11° Nous ne croyons pas que le parlement de Paris ait voulu affermir le trône, en mettant au prix de 50 mille écus la tête d'un cardinal premier ministre, et en volant pour 200 mille écus d'effets dans les maisons des serviteurs du roi, pour lever je ne sais quelle armée de laquais contre son légitime souverain. Nous ne croyons pas que Louis XIV eût beaucoup d'obligation de sa couronne aux conseillers Quatre-sols, Bitaut, Quatre-hommes, Pitaut, Gratant, Martineau, Crépin, Perrot et Cales, qui signèrent ces brigandages.

12° Ajoutons à toutes ces vérités connues dans l'Europe, que, hors les Lamoignon, les Maupeou, les Molé, et une vingtaine de maisons nobles, qui ont servi dans l'épée et dans la robe, tout le reste est composé de gens dont les grands-pères ont été nos fermiers, ou commis aux postes, ou qui ont porté la livrée. C'est de quoi nous fournirons des preuves à Sa Majesté, quand elle voudra.

13° Nous savons obéir au roi, c'est encore une différence qui est entre le ci-devant parlement de Paris et nous.

SENTIMENTS

DES SIX CONSEILS ÉTABLIS PAR LE ROI

ET DE TOUS LES BONS CITOYENS.

(1771.)

Oui, tous les bons citoyens doivent persister à regarder l'établissement des six nouveaux conseils comme le plus signalé bienfait dont le roi veut combler la nation.
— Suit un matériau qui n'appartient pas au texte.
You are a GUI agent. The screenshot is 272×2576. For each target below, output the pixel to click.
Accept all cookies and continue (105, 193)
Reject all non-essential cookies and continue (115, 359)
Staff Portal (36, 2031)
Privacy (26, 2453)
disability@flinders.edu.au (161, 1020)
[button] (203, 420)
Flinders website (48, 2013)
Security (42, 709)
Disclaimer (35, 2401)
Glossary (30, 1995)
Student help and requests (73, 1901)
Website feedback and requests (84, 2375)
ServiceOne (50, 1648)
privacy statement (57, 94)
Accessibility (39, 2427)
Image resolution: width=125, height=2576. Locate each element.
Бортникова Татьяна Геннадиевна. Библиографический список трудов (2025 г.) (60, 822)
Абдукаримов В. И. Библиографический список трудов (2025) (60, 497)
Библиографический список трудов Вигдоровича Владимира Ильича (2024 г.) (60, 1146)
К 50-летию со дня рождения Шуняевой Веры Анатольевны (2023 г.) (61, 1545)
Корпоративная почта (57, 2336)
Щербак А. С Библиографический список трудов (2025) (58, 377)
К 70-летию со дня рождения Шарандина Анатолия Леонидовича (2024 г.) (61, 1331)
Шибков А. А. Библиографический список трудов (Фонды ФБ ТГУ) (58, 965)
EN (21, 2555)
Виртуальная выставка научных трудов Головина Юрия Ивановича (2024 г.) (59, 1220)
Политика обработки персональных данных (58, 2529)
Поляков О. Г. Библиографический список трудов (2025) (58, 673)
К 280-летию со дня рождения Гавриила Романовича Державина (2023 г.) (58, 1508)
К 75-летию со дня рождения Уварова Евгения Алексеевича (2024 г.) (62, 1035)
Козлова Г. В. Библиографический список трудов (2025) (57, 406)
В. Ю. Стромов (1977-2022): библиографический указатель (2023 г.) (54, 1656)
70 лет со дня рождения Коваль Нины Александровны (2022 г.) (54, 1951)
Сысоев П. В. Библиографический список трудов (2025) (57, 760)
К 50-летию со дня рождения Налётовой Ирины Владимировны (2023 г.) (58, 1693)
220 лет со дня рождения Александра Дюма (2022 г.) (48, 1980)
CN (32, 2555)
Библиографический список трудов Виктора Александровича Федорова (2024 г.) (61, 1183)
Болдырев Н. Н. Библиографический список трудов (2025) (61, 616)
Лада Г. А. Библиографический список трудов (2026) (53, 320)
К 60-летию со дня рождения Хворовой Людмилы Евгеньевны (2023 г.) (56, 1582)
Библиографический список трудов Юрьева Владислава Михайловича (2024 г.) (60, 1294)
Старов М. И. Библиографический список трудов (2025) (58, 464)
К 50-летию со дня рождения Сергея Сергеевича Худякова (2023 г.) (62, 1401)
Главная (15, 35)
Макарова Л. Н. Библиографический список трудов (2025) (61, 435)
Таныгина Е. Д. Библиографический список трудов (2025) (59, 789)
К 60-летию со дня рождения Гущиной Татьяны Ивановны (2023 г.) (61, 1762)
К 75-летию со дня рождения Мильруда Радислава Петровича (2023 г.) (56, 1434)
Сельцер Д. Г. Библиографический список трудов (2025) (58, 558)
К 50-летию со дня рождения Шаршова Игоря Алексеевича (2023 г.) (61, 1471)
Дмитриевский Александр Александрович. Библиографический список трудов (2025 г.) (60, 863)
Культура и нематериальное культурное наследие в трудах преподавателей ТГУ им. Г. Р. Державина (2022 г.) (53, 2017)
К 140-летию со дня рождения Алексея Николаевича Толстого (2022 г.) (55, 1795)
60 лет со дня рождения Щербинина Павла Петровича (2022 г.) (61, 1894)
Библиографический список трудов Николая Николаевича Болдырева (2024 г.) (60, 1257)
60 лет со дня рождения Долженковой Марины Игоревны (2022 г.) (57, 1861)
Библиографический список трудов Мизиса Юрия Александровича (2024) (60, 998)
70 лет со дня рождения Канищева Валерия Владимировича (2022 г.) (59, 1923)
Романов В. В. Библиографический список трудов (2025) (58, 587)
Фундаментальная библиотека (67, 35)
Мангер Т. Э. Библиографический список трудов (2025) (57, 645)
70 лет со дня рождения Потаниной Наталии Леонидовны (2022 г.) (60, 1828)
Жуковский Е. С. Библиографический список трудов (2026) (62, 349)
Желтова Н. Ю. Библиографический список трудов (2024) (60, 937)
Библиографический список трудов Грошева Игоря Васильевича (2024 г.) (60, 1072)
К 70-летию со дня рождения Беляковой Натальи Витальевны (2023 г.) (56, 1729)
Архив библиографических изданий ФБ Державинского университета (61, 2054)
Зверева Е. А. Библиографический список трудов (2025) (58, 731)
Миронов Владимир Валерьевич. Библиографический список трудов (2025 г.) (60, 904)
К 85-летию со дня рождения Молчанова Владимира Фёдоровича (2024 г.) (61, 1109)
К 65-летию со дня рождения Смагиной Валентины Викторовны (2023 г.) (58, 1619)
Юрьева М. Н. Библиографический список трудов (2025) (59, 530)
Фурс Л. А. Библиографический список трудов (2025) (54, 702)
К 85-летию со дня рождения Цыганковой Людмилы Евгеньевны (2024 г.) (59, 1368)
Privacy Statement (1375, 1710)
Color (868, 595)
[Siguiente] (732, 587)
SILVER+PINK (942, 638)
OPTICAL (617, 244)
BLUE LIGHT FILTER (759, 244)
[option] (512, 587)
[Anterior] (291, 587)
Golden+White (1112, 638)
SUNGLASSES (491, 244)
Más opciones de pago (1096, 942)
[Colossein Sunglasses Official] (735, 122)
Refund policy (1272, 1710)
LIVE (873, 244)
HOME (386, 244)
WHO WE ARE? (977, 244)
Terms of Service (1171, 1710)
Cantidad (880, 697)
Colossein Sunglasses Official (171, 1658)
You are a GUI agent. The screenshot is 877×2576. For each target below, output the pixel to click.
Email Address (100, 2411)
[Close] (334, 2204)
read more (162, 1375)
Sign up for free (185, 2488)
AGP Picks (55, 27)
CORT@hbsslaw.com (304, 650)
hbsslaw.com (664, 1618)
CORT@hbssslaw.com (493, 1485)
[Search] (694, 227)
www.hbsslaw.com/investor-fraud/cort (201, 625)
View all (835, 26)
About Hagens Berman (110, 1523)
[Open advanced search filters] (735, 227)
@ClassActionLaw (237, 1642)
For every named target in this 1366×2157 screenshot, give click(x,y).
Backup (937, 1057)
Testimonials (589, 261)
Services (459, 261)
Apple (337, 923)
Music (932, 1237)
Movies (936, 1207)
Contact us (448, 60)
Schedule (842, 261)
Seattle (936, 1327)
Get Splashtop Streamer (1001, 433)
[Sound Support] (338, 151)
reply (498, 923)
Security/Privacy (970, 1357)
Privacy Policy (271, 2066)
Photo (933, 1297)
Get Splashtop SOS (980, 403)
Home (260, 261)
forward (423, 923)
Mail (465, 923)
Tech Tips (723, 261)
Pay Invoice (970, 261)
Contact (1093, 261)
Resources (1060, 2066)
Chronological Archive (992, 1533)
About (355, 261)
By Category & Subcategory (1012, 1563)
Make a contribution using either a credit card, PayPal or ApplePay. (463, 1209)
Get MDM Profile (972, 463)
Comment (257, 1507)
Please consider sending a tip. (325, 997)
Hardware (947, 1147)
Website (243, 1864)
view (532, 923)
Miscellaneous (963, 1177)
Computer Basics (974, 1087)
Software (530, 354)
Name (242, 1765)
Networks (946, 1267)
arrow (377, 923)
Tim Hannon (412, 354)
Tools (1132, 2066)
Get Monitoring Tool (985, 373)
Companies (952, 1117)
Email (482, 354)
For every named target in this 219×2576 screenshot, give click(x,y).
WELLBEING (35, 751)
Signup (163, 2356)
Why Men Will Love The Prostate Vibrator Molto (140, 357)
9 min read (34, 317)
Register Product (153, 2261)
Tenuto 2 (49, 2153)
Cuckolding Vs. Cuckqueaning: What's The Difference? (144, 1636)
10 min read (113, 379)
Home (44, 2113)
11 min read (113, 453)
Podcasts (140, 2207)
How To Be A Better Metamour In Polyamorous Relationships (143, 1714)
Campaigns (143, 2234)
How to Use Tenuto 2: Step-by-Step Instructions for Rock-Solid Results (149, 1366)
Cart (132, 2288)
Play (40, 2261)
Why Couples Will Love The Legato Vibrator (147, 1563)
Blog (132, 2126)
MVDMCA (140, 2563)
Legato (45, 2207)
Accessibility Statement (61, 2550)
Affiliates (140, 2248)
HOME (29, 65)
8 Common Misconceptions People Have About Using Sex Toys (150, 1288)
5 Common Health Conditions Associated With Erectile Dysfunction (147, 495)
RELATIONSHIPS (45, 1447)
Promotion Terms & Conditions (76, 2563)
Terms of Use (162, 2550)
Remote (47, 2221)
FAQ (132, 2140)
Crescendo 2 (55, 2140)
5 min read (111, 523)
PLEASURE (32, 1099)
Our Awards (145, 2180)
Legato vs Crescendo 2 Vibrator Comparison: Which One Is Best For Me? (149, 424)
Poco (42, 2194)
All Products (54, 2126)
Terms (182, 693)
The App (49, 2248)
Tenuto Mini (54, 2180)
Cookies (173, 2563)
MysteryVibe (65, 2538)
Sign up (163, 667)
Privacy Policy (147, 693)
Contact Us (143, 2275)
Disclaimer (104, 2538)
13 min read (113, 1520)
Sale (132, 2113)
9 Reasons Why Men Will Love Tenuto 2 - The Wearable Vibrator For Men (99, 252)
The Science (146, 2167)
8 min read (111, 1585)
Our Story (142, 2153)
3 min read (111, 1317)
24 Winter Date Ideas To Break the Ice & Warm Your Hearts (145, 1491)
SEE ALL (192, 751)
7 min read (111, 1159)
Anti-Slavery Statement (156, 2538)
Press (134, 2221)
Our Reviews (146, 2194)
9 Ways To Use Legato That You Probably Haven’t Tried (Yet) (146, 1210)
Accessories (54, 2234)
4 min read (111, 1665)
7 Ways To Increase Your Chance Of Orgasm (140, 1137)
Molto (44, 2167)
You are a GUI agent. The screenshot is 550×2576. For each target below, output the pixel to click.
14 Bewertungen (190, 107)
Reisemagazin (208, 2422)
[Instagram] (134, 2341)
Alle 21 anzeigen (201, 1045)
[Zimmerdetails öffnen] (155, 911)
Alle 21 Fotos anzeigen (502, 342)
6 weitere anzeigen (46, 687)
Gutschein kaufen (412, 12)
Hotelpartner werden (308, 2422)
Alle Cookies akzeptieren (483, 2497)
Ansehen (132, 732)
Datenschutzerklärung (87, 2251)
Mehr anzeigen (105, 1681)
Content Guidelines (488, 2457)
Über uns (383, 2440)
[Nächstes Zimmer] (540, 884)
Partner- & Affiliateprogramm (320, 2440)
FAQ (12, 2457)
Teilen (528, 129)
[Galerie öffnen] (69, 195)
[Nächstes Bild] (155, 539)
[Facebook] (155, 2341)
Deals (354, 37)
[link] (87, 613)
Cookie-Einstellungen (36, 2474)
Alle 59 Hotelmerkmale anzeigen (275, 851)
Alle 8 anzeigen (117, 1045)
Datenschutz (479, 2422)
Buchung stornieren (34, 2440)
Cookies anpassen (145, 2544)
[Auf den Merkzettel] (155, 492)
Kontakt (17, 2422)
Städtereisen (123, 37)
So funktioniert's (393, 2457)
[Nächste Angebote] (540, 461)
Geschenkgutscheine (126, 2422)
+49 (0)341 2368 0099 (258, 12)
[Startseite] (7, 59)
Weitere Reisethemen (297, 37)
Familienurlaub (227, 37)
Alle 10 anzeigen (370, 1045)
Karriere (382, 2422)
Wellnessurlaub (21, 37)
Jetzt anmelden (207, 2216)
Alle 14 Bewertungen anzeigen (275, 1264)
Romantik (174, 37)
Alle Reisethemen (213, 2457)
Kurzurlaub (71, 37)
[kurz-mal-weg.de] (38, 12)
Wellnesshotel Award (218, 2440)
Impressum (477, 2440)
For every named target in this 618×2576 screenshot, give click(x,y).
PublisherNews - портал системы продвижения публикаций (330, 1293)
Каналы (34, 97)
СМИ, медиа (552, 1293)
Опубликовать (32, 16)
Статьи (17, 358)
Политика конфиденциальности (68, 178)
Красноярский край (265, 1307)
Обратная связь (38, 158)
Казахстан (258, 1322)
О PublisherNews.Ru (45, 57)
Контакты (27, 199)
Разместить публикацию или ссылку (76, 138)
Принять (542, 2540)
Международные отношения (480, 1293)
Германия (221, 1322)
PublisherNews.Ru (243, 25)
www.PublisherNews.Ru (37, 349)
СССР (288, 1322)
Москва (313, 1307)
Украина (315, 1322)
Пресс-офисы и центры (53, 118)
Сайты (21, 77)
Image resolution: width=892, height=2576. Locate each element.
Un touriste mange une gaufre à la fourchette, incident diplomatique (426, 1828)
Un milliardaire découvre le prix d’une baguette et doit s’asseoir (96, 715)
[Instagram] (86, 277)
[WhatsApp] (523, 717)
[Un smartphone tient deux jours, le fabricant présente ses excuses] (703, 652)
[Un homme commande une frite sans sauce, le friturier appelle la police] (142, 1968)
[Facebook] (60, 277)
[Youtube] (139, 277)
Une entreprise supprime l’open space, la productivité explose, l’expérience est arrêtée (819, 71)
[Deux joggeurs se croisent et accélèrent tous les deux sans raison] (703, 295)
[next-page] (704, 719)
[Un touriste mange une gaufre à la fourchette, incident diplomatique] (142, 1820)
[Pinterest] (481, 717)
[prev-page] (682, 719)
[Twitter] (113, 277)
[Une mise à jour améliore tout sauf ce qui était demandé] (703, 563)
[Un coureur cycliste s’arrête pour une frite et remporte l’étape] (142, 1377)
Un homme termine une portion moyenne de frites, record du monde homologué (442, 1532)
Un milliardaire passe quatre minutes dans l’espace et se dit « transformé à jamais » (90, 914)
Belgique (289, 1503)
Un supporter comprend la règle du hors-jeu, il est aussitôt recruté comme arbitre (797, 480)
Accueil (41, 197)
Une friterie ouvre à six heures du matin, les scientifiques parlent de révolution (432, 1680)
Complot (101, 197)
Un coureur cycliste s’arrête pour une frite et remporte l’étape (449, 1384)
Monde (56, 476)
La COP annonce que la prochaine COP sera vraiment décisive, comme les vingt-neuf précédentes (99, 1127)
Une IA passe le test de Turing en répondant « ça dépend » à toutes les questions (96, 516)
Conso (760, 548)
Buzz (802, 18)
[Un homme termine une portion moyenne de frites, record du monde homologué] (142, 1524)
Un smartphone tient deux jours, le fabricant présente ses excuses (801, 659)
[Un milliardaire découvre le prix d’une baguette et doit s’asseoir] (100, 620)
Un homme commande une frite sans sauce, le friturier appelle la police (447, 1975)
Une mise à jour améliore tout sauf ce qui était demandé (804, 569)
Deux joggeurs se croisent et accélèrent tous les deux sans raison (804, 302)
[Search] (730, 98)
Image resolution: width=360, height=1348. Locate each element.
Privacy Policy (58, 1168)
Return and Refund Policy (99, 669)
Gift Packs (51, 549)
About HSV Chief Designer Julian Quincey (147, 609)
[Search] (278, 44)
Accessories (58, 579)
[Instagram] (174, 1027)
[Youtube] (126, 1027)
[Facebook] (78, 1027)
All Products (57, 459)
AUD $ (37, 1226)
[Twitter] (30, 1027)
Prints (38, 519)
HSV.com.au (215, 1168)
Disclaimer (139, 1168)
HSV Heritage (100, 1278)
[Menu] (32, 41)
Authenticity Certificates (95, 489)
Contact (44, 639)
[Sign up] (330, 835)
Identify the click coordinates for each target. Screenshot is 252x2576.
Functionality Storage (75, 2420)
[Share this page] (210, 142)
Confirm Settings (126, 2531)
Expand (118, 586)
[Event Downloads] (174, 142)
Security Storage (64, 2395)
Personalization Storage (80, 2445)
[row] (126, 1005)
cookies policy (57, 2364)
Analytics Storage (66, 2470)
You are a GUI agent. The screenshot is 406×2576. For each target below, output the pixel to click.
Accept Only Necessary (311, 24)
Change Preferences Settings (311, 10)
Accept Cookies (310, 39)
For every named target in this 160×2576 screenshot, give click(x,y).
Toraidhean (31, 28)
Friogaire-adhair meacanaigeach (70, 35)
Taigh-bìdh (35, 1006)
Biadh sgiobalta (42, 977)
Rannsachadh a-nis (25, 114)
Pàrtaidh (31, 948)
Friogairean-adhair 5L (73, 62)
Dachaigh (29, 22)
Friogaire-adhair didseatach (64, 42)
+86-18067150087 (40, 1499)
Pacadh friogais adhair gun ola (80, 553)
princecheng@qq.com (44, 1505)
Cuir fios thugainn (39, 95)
Il est si beau de rendre gratuitement lą justice; il est si humain de sauver de la ruine tant de familles; c'est une économie si sage d'épargner les frais de la translation des prisonniers du fond des provinces à Paris, qu'il faudrait avoir un esprit peu juste, et un cœur peu sensible, pour jouir d'une telle grâce sans reconnaissance.

C'est un beau jour qui se lève sur nous, et on ne veut regarder que de petits nuages dont ce beau jour est encore obscurci.

On s'épuise de tous côtés en déclamations pour nous empêcher d'être heureux. Il semble que tout soit perdu, parce que le ressort d'un tribunal de justice ne s'étend plus jusqu'au fond de l'Auvergne et du Poitou. Ne voilà-t-il pas eneffet un grand mal qu'un Périgourdin soit jugé dans Angoulême au lieu de l'être à Paris, et que la justice soit rendue à chaque citoyen dans sa province, selon l'usage de toutes les nations! La postérité s'étonnera sans doute que nous ayons pu murmurer contre notre félicité. Nous n'avons vu en effet jusqu'ici que des déclamations sans preuves; elles contestent au roi le pouvoir de faire du bien. Dans une de ces remontrances, voici comme on s'exprime :

« L'édit portant établissement de six conseils supérieurs renferme un vice et un danger intrinsèque que la cour doit faire connaître au seigneur roi 2. »

Nous ne savons pas ce que c'est qu'un danger intrinsèque. Nous présumons que lorsqu'on parle ainsi, on n'a guère de vérités intrinsèques à dire.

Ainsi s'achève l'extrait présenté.